YOUR TASK: From the data below, tally each line that has "button" in it, then give that tally without comment.
•••
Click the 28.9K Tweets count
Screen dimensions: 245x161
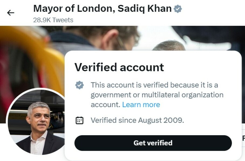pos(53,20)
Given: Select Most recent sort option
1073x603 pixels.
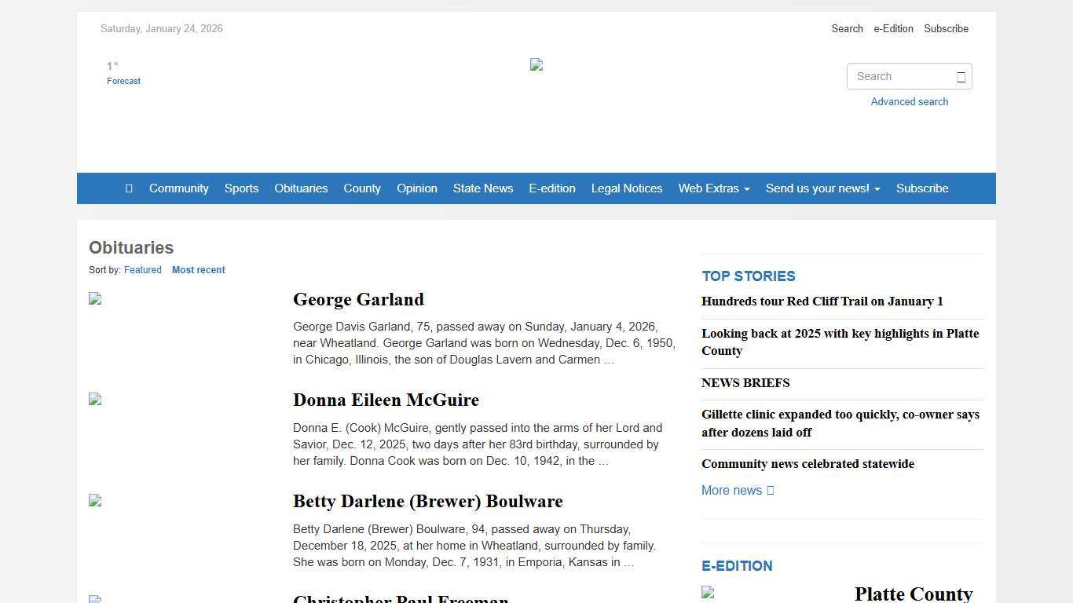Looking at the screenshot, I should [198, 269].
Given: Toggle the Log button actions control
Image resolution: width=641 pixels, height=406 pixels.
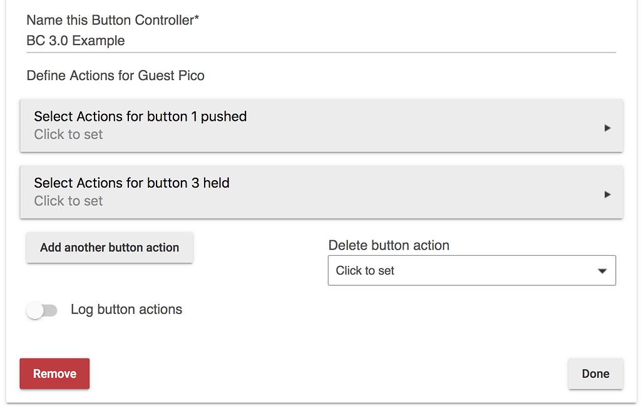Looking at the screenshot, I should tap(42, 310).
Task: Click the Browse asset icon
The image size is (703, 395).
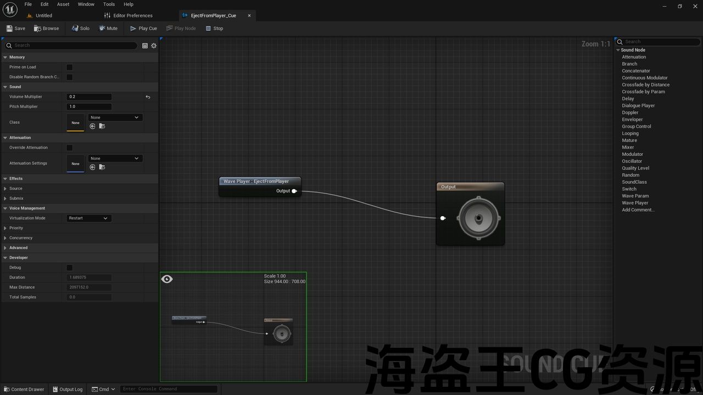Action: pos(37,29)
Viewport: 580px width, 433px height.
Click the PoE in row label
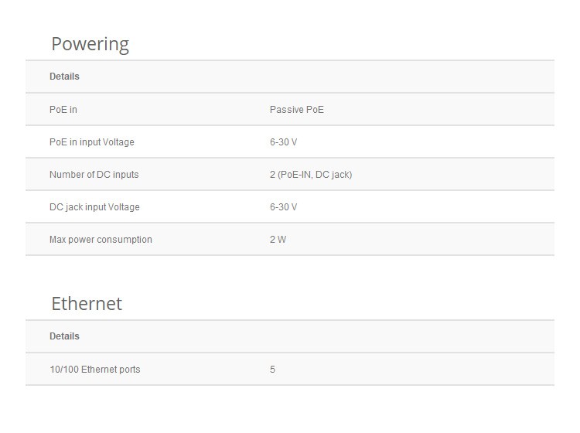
•••
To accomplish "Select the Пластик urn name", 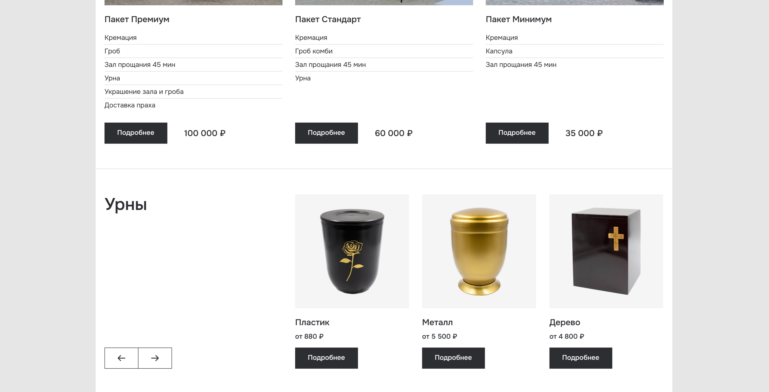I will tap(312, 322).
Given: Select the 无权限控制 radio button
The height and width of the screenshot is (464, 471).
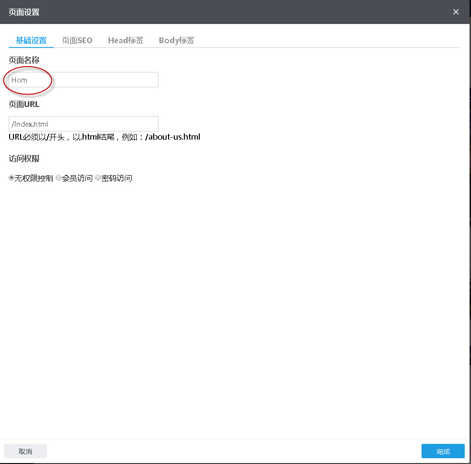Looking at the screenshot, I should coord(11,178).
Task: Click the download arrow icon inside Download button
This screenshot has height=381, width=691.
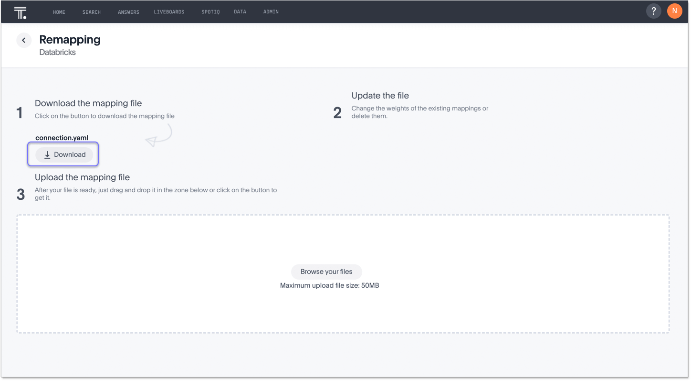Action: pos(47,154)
•••
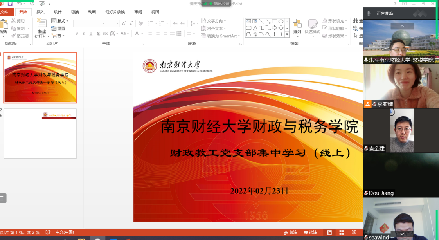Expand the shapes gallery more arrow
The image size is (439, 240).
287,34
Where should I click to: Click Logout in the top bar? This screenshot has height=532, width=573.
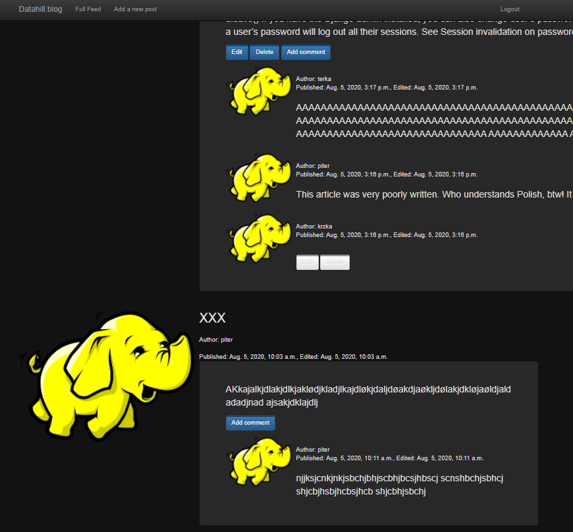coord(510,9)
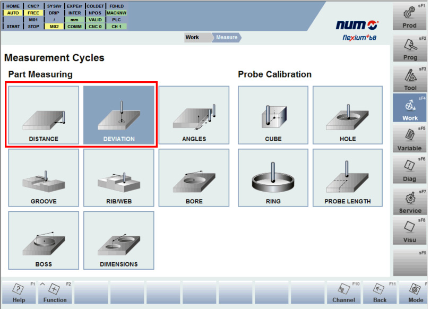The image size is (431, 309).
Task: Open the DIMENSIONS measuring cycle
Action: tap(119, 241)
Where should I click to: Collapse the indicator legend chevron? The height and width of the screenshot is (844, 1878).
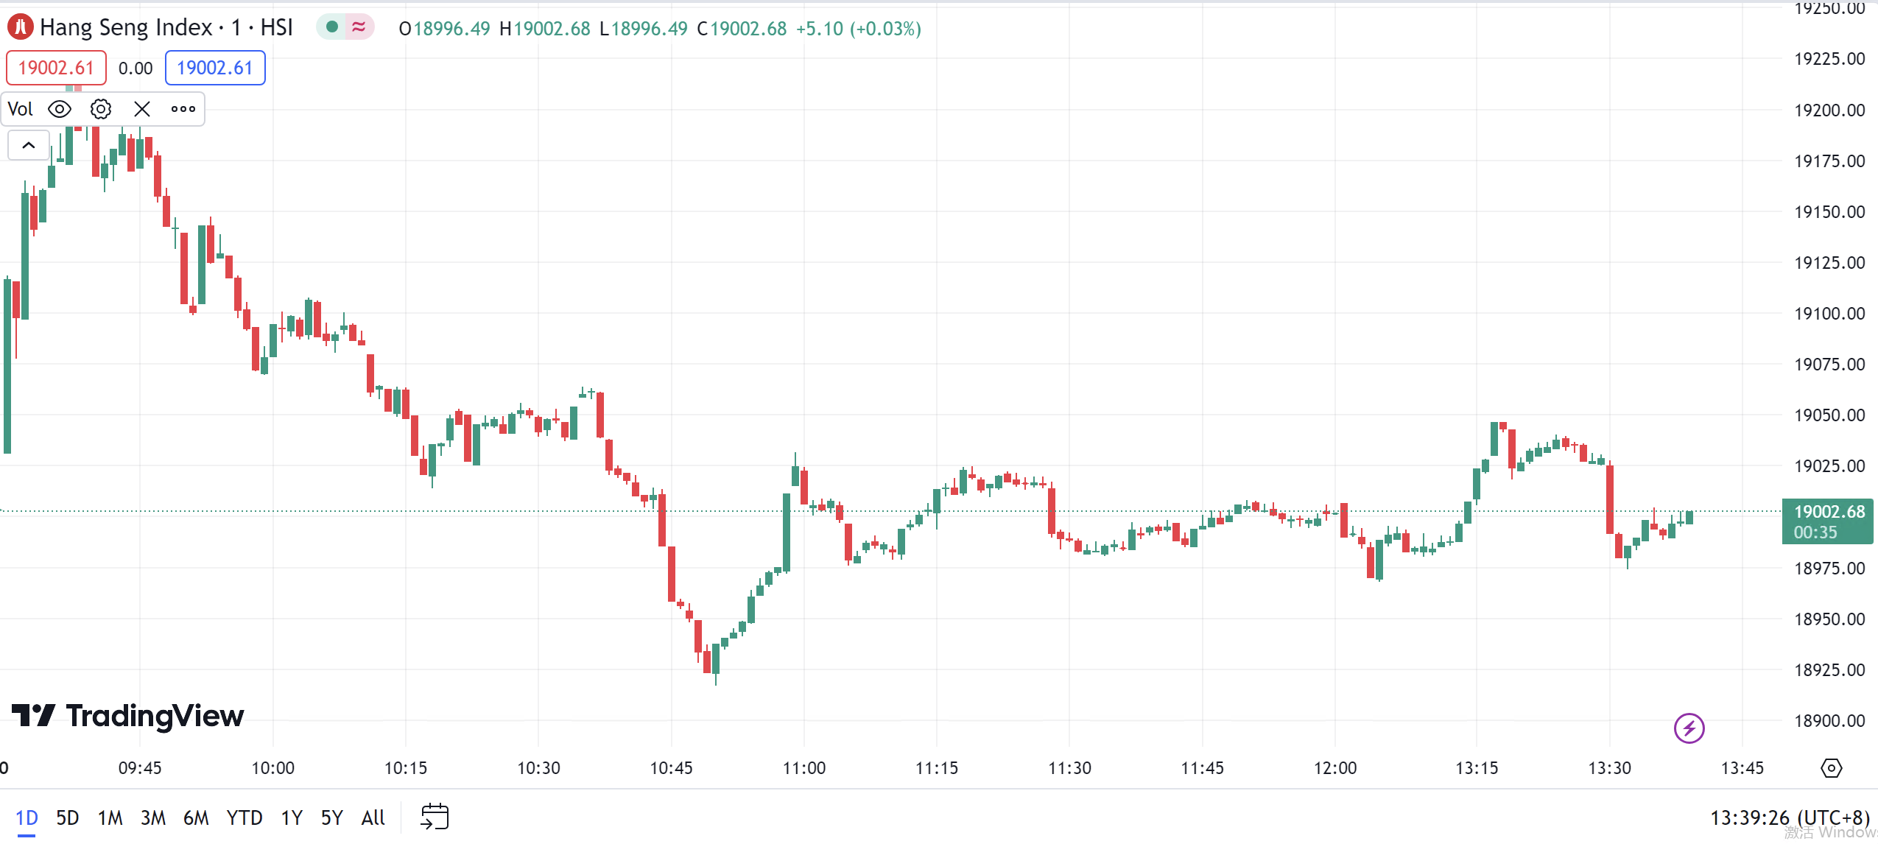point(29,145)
•••
SOLUTION TO THIS PROBLEM: 3